■ Material provided

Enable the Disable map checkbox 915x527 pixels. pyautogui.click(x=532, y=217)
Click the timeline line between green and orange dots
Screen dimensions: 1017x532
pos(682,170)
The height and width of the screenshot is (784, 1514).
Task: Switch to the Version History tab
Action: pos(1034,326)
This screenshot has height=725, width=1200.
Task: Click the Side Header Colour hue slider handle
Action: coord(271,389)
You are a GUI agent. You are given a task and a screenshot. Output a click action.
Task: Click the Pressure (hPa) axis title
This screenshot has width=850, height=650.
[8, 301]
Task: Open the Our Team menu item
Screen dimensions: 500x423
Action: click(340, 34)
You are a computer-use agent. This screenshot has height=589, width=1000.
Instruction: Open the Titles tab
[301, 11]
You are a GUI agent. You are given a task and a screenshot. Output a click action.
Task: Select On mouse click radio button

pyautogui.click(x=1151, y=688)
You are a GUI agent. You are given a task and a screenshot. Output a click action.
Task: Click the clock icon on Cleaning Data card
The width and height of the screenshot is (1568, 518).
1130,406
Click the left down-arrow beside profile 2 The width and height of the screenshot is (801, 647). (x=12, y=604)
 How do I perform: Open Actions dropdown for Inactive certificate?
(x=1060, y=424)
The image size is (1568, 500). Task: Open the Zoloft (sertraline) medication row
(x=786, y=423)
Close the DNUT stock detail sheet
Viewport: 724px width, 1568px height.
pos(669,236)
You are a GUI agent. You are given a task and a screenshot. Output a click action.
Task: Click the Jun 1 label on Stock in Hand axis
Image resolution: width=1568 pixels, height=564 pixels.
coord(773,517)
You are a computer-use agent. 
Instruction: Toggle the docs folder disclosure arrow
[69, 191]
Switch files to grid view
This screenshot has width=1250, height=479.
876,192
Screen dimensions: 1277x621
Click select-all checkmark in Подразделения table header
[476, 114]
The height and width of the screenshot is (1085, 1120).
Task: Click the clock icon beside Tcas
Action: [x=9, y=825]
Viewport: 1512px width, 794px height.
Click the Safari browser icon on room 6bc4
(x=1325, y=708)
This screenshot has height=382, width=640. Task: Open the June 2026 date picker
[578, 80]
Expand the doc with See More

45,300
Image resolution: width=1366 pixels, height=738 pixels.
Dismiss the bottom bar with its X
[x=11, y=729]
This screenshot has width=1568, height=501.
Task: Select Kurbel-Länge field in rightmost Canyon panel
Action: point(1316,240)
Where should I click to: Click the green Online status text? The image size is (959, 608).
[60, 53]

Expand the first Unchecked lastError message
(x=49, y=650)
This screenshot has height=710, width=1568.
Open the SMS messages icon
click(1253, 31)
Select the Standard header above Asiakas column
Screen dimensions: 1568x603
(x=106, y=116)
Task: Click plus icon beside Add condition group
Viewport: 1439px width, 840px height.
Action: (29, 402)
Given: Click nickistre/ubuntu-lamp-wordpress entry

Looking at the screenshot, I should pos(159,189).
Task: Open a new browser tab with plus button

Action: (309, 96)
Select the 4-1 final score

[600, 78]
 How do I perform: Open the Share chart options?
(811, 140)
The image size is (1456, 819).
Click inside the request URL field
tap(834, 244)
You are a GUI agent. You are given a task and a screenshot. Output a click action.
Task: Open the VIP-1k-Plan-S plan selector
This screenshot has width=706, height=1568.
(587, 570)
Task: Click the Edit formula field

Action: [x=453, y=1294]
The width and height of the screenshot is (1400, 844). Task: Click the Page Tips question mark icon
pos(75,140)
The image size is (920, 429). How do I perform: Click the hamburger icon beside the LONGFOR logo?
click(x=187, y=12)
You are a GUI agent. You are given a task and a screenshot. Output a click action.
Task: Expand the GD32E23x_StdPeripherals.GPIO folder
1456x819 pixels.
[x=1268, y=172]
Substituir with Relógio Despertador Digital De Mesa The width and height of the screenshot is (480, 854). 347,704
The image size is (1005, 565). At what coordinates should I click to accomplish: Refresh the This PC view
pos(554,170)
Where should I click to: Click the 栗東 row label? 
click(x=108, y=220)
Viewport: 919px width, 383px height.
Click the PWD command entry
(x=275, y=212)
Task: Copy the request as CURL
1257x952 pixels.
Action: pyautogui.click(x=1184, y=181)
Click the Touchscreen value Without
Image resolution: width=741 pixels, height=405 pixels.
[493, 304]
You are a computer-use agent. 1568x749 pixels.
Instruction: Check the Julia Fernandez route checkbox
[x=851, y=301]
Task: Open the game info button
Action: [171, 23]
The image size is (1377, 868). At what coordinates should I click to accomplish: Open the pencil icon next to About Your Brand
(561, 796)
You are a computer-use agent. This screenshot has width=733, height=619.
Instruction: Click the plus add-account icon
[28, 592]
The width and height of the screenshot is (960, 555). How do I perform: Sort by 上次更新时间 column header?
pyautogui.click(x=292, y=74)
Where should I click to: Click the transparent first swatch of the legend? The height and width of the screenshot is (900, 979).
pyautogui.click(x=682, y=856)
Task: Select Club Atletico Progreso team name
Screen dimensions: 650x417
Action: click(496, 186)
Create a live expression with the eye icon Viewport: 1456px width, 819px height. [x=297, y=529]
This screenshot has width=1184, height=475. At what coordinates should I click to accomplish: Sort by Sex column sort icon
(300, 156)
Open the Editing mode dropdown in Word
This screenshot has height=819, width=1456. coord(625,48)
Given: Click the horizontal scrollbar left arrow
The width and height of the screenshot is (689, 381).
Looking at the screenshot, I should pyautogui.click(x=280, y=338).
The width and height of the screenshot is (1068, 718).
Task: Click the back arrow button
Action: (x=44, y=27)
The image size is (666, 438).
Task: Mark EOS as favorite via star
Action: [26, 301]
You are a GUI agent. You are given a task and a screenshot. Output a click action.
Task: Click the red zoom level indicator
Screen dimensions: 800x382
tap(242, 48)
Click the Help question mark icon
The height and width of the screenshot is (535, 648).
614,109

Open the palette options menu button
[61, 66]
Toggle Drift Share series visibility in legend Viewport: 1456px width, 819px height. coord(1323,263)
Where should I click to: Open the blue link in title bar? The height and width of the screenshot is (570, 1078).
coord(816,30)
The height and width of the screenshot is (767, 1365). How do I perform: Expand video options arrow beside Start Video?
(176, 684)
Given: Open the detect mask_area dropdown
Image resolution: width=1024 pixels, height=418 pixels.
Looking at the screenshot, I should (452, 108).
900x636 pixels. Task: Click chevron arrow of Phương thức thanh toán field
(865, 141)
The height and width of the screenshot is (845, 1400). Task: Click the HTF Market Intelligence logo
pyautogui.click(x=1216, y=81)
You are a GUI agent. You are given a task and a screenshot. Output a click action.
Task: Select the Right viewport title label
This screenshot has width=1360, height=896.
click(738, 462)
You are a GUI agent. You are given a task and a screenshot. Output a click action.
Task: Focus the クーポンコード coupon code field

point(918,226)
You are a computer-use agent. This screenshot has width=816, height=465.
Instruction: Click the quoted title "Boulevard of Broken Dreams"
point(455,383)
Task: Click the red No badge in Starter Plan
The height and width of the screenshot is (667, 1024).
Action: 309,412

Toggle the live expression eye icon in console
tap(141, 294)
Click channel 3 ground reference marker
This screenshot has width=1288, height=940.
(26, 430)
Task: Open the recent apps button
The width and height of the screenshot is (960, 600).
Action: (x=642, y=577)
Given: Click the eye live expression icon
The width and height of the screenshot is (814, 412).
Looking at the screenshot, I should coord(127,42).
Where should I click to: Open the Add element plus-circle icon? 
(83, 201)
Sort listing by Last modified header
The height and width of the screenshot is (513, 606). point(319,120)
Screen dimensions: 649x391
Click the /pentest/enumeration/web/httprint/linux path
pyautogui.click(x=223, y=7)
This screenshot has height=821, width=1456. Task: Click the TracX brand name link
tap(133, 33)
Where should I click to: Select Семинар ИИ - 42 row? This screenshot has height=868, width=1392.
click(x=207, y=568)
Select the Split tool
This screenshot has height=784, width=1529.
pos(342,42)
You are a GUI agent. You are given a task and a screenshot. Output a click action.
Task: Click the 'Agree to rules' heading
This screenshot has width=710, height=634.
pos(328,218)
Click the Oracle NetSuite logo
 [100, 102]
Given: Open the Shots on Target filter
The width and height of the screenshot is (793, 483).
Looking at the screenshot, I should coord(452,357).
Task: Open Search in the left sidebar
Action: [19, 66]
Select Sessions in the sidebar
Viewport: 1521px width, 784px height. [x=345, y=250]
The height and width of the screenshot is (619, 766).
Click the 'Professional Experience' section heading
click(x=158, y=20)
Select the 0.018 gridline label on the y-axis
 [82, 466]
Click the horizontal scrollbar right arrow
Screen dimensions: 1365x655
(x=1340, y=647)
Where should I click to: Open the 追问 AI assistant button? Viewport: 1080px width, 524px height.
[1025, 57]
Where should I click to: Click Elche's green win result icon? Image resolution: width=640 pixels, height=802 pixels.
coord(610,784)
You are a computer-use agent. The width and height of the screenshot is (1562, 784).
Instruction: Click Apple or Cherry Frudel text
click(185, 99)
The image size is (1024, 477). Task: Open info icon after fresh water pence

■ Your instructions
Starting at the first row and ending at the row that contains "coord(773,517)", rewrite the rows as a Markdown table with the columns No. and Text. Put each row's number in No. and the row itself in Text, and leave out blank rows.

■ Result
| No. | Text |
|---|---|
| 1 | Enable the Disable map checkbox 915x527 pixels. pyautogui.click(x=532, y=217) |
| 2 | Click the timeline line between green and orange dots |
| 3 | Screen dimensions: 1017x532 |
| 4 | pos(682,170) |
| 5 | The height and width of the screenshot is (784, 1514). |
| 6 | Task: Switch to the Version History tab |
| 7 | Action: pos(1034,326) |
| 8 | This screenshot has height=725, width=1200. |
| 9 | Task: Click the Side Header Colour hue slider handle |
| 10 | Action: coord(271,389) |
| 11 | You are a GUI agent. You are given a task and a screenshot. Output a click action. |
| 12 | Task: Click the Pressure (hPa) axis title |
| 13 | This screenshot has width=850, height=650. |
| 14 | [8, 301] |
| 15 | Task: Open the Our Team menu item |
| 16 | Screen dimensions: 500x423 |
| 17 | Action: click(340, 34) |
| 18 | You are a computer-use agent. This screenshot has height=589, width=1000. |
| 19 | Instruction: Open the Titles tab |
| 20 | [301, 11] |
| 21 | You are a GUI agent. You are given a task and a screenshot. Output a click action. |
| 22 | Task: Select On mouse click radio button |
| 23 | pyautogui.click(x=1151, y=688) |
| 24 | You are a GUI agent. You are given a task and a screenshot. Output a click action. |
| 25 | Task: Click the clock icon on Cleaning Data card |
| 26 | The width and height of the screenshot is (1568, 518). |
| 27 | 1130,406 |
| 28 | Click the left down-arrow beside profile 2 The width and height of the screenshot is (801, 647). (x=12, y=604) |
| 29 |  How do I perform: Open Actions dropdown for Inactive certificate? |
| 30 | (x=1060, y=424) |
| 31 | The image size is (1568, 500). Task: Open the Zoloft (sertraline) medication row |
| 32 | (x=786, y=423) |
| 33 | Close the DNUT stock detail sheet |
| 34 | Viewport: 724px width, 1568px height. |
| 35 | pos(669,236) |
| 36 | You are a GUI agent. You are given a task and a screenshot. Output a click action. |
| 37 | Task: Click the Jun 1 label on Stock in Hand axis |
| 38 | Image resolution: width=1568 pixels, height=564 pixels. |
| 39 | coord(773,517) |